**TEXT PROVIDED:**
* * * * * * * * *
Even when green hydrogen eventually ramps up, there will be growth opportunities for lubricant manufacturers—both in terms of volume and value, says Luzuriaga. Lubricant companies will need to identify fluid market niches and adapt quickly to new operational practices. Quality shifts in lubricants will be required with the hydrogen economy—prompting a reformulation of lubricant additive packages, he says.

In the power generation sector, the deployment of green hydrogen is expected to be swift. Demand for natural gas engines is increasing, and hydrogen is already used in natural gas blends. Though, the unique combustion properties of hydrogen mean equipment are susceptible to corrosion. Adjustments to additive packages will be required to address corrosion issues, says Luzuriaga. The industrial sector will also require reformulated natural gas engine oils, multi-purpose greases, and synthetic lubricant products, he says.

Relative technological maturity and incentives indicate fuel cell trucks will be another early consumer of green hydrogen, says Luzuriaga. Though, trucks have high hydrogen requirements. Ten thousand fuel cell trucks would require roughly 100 Kt of hydrogen annually, he says. Kline projects an annual green hydrogen production of half a million tonnes will be required to displace a sizeable share of diesel trucks.

How will the green hydrogen economy impact lubricants?
* * * * * * * * *
**GIVEN DATA:**
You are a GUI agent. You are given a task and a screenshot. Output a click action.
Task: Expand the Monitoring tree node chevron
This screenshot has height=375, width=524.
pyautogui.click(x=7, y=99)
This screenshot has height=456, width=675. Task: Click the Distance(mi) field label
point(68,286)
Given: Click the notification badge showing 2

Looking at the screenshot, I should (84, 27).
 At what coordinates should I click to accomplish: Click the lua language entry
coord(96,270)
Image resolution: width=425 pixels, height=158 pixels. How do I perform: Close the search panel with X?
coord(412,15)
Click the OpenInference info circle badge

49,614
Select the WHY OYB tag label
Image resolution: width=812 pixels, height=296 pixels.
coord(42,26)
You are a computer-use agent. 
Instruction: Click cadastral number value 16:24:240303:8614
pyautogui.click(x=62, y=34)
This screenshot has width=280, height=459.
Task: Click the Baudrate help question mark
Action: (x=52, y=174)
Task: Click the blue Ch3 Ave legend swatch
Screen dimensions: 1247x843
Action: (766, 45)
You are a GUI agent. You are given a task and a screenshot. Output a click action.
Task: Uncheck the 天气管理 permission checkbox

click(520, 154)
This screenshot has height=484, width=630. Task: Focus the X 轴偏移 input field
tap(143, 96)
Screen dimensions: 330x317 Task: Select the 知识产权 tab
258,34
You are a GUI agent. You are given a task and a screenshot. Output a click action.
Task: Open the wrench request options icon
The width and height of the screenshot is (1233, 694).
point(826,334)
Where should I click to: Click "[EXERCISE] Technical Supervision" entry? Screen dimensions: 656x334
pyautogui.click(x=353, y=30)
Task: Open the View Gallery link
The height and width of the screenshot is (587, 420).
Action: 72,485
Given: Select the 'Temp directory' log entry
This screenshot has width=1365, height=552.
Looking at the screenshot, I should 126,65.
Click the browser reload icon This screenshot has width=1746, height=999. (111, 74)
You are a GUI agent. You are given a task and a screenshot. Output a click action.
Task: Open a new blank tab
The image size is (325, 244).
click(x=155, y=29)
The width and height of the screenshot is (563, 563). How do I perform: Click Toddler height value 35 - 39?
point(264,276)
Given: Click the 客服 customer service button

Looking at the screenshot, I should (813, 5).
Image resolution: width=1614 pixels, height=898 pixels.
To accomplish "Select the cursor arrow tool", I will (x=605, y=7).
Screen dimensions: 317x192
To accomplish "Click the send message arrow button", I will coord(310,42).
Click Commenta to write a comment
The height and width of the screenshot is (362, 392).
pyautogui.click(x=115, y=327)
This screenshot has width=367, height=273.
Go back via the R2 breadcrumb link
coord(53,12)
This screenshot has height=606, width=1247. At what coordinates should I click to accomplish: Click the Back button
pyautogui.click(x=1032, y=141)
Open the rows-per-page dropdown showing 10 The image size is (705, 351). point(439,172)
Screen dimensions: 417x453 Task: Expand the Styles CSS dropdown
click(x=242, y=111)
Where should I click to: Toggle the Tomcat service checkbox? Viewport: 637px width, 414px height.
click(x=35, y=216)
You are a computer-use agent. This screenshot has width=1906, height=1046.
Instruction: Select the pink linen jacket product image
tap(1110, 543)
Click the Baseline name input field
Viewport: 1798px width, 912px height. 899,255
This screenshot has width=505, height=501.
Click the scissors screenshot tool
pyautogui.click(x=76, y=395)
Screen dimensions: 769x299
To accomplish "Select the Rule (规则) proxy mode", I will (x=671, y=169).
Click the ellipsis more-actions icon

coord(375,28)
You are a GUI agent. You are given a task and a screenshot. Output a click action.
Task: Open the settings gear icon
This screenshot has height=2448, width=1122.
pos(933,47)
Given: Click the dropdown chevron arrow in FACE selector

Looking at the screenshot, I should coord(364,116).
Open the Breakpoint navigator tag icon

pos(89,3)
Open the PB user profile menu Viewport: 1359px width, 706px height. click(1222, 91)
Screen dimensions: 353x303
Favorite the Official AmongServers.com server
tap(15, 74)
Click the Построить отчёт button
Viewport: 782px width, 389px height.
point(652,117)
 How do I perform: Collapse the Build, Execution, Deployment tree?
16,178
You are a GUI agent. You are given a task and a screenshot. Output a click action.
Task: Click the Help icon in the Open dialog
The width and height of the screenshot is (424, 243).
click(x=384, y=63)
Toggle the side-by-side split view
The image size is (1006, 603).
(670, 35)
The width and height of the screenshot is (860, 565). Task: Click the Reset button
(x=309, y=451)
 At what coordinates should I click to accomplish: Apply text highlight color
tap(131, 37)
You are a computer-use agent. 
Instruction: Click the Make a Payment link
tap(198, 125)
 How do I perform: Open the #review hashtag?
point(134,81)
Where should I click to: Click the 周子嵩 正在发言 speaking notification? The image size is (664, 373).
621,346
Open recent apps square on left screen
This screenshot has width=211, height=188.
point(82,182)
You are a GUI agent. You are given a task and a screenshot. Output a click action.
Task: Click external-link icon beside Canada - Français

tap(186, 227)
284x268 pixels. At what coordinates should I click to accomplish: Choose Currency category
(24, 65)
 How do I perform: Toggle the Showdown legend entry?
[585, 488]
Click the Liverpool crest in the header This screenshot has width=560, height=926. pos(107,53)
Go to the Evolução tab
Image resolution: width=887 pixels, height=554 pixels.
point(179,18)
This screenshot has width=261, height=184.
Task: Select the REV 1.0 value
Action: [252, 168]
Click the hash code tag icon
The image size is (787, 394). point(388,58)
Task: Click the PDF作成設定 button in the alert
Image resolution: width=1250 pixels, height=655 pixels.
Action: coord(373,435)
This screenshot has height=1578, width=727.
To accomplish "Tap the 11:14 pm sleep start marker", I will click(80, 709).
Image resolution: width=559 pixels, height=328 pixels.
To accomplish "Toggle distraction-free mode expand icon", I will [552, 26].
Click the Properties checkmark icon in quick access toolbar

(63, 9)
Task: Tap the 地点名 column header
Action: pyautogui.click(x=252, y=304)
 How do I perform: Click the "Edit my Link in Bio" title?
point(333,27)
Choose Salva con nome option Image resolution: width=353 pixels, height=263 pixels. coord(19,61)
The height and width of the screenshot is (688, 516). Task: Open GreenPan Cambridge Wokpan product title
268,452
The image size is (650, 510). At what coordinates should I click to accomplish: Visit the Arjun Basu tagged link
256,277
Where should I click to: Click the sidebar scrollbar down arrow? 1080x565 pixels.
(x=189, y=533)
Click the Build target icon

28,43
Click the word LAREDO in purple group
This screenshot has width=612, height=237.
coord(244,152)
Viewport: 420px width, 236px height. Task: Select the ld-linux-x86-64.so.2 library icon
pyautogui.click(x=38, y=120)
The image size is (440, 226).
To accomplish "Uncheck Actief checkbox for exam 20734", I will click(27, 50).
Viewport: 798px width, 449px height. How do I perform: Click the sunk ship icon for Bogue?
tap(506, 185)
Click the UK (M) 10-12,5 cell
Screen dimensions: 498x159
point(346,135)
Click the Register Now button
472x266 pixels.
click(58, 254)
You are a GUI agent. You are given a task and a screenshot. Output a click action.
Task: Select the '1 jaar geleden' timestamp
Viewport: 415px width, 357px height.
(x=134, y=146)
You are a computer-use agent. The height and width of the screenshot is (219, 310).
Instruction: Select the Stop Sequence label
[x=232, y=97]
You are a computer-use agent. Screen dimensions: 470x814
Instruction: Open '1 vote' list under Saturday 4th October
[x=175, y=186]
* * * * * * * * *
**WHAT YOU HAVE TO DO:** In the text on green hydrogen and lubricants, how much hydrogen would ten thousand fuel cell trucks need each year?

**SOLUTION FOR THIS EXERCISE:** Roughly 100 Kt of hydrogen annually.